INSTRUCTION 1
In the license excerpt, how is "Source Code Form" defined?
INSTRUCTION 2
Echo the license excerpt word for word, starting with "means either the" and going on through "for making modifications.".
INSTRUCTION 3
List every license, with its version, that the license excerpt names in its definition of "Secondary License."

EXCERPTED TEXT
[START]

1.11. “Patent Claims” of a Contributor

      means any patent claim(s), including without limitation, method, process,
      and apparatus claims, in any patent Licensable by such Contributor that
      would be infringed, but for the grant of the License, by the making,
      using, selling, offering for sale, having made, import, or transfer of
      either its Contributions or its Contributor Version.

1.12. “Secondary License”

      means either the GNU General Public License, Version 2.0, the GNU Lesser
      General Public License, Version 2.1, the GNU Affero General Public
      License, Version 3.0, or any later versions of those licenses.

1.13. “Source Code Form”

      means the form of the work preferred for making modifications.

1.14. “You” (or “Your”)

      means an individual or a legal entity exercising rights under this
      License. For legal entities, “You” includes any entity that controls, is
      controlled by, or is under common control with You. For purposes of this
      definition, “control” means (a) the power, direct or indirect, to cause
      the direction or management of such entity, whether by contract or
      otherwise, or (b) ownership of more than fifty percent (50%) of the
      outstanding shares or beneficial ownership of such entity.


2. License Grants and Conditions

2.1. Grants

     Each Contributor hereby grants You a world-wide, royalty-free,
     non-exclusive license:

     a. under intellectual property rights (other than patent or trademark)

[END]

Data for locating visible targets
[START]

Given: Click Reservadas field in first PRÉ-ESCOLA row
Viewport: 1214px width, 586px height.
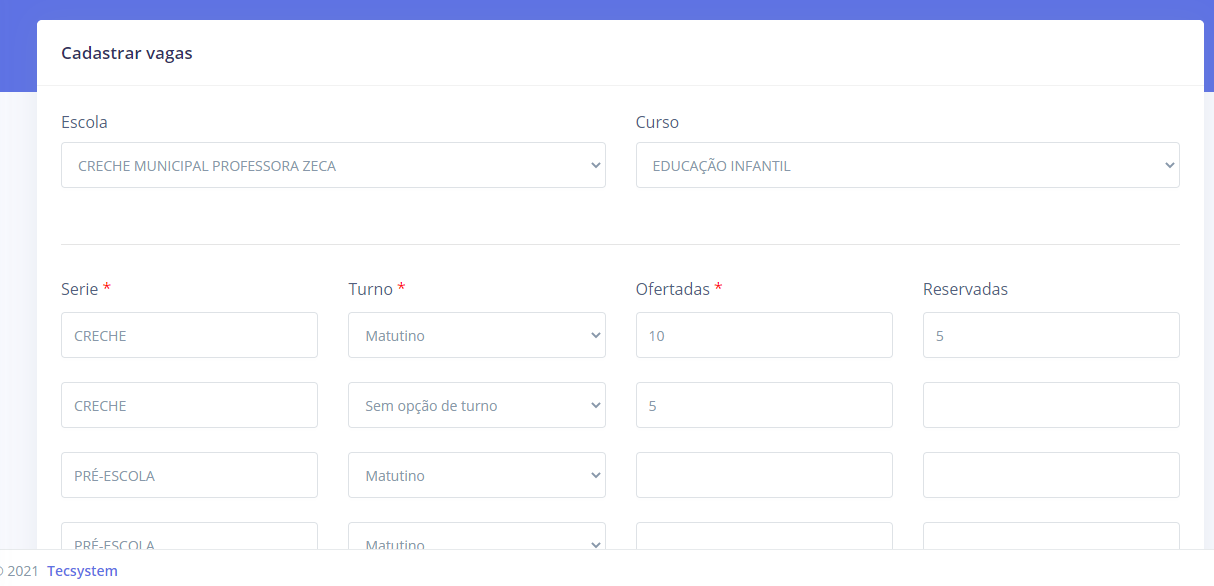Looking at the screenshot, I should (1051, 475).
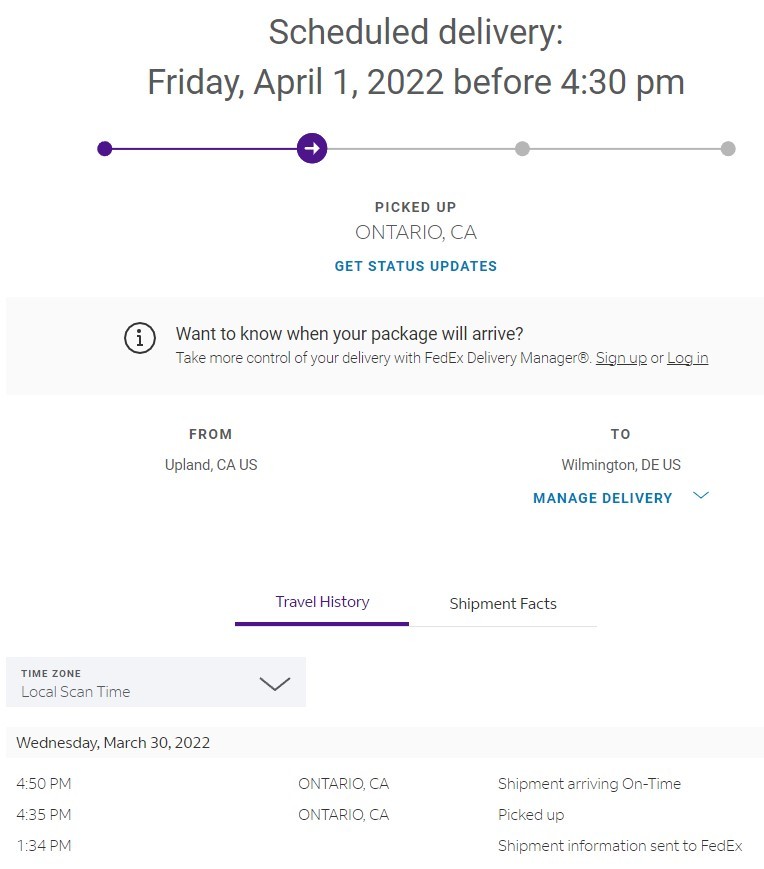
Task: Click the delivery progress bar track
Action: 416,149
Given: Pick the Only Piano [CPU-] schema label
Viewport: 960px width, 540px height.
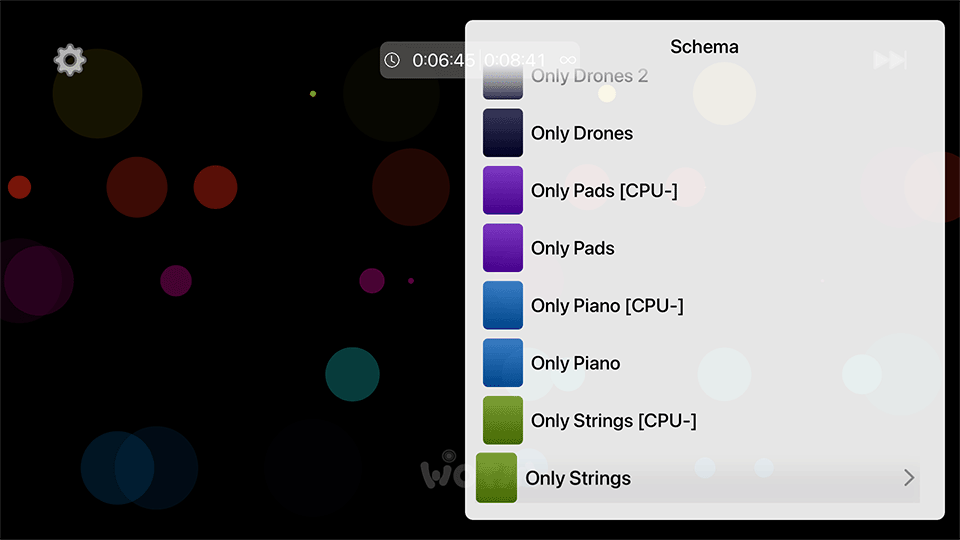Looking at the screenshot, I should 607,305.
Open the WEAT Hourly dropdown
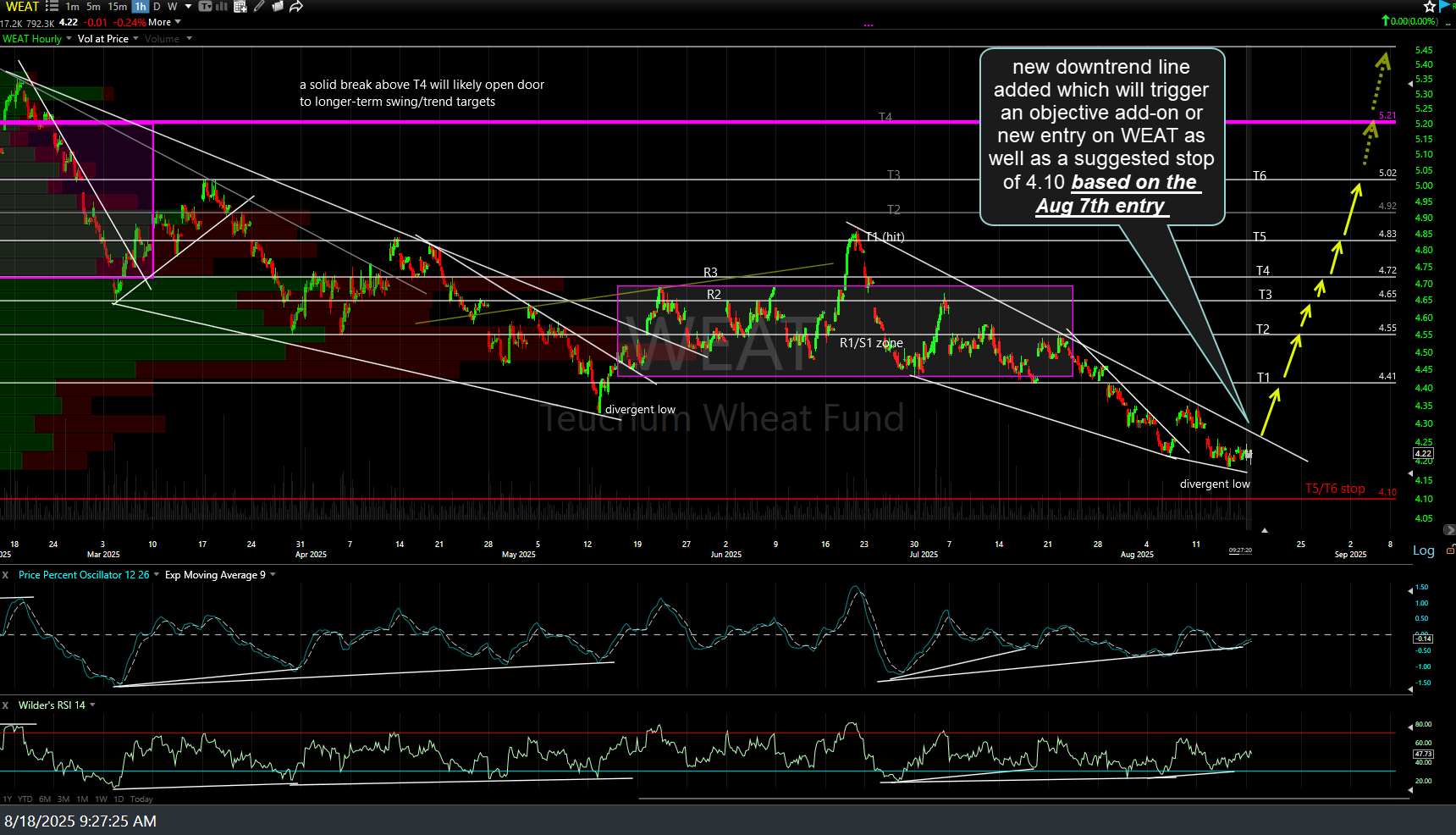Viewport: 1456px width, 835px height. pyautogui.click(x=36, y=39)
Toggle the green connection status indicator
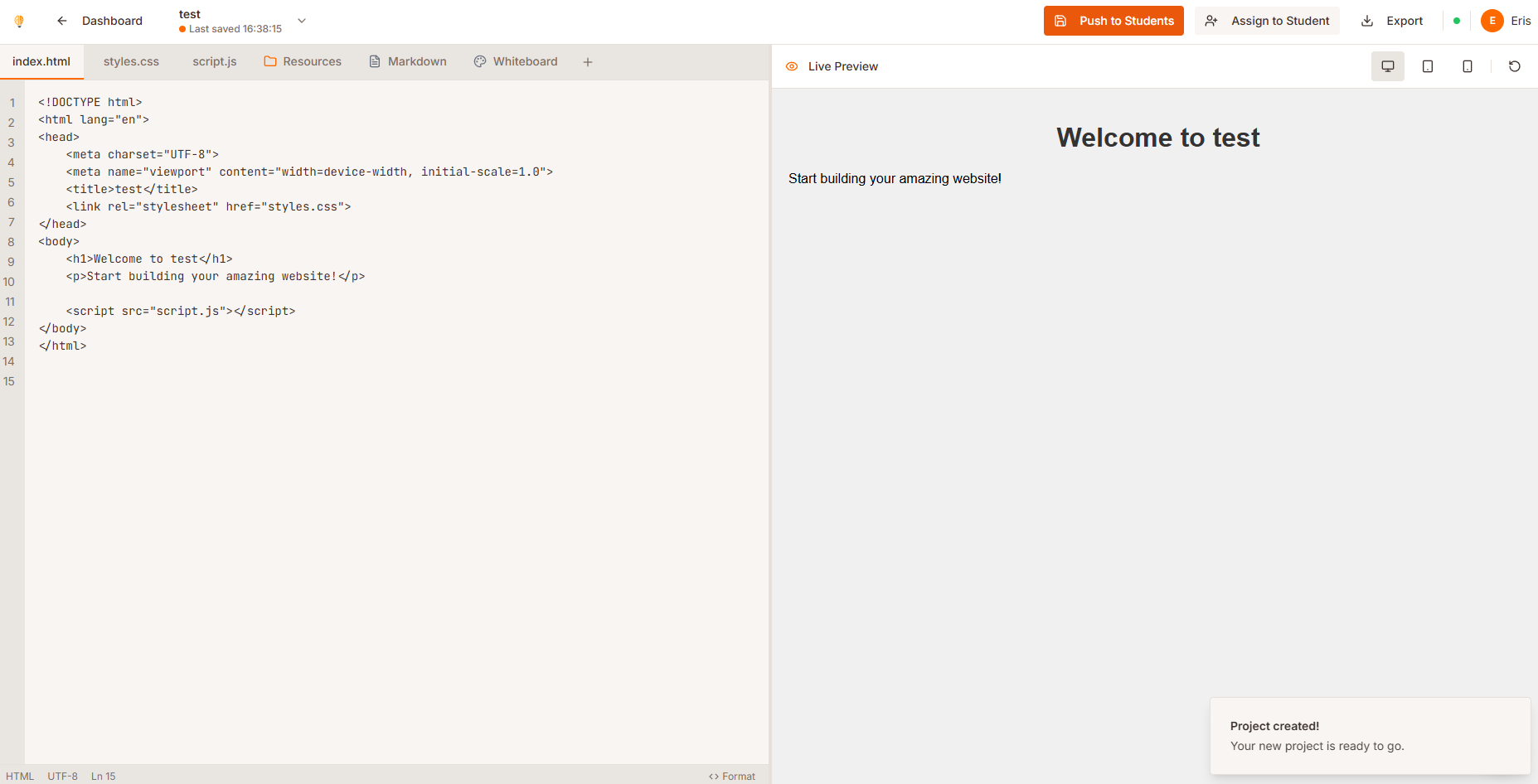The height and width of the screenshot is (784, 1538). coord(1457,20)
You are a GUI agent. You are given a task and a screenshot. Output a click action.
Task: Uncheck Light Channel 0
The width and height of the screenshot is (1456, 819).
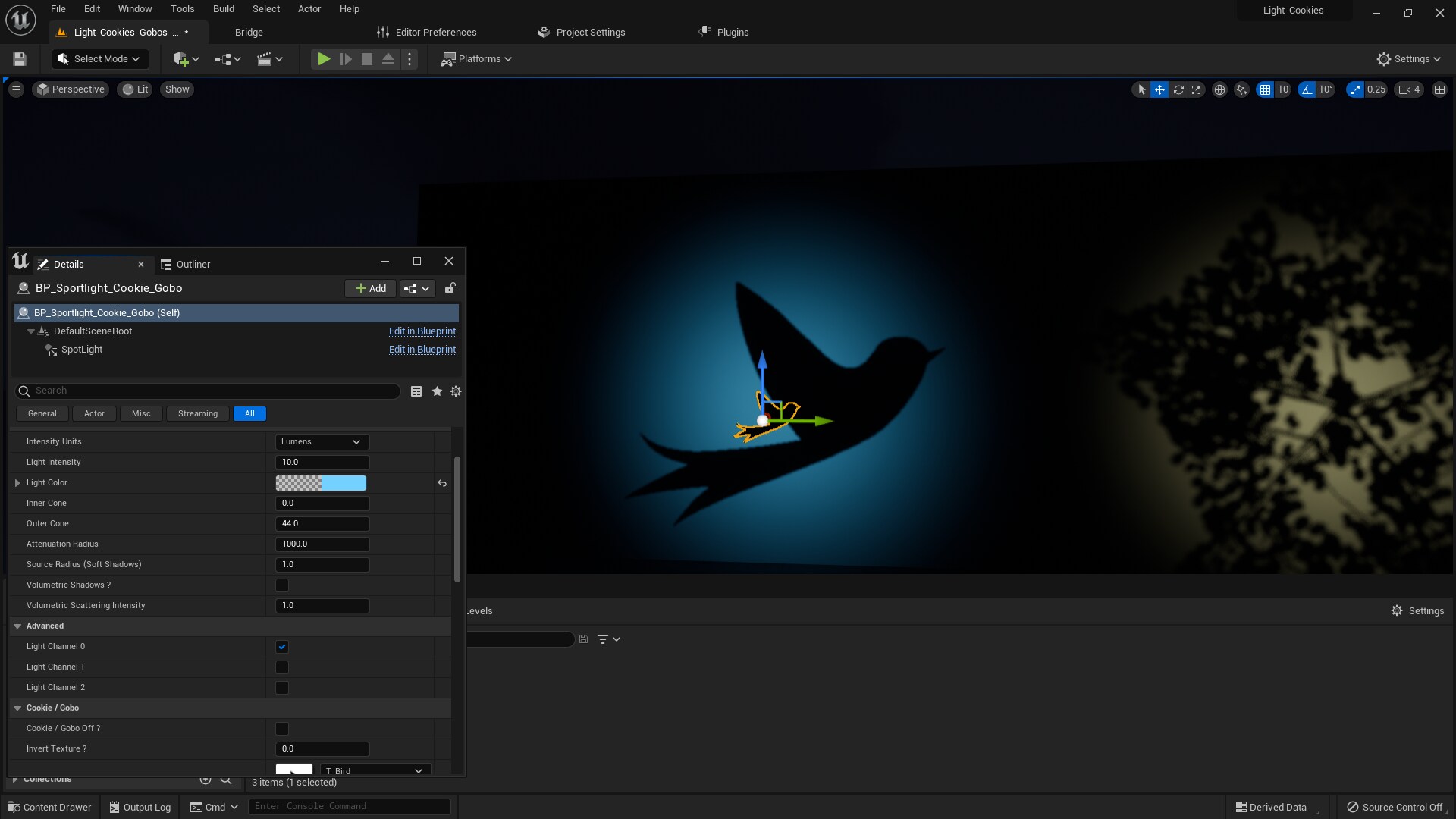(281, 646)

[END]

EXERCISE ANSWER 1
The form of the work preferred for making modifications.

EXERCISE ANSWER 2
means either the GNU General Public License, Version 2.0, the GNU Lesser
      General Public License, Version 2.1, the GNU Affero General Public
      License, Version 3.0, or any later versions of those licenses.

1.13. “Source Code Form”

      means the form of the work preferred for making modifications.

EXERCISE ANSWER 3
GNU General Public License, Version 2.0
GNU Lesser General Public License, Version 2.1
GNU Affero General Public License, Version 3.0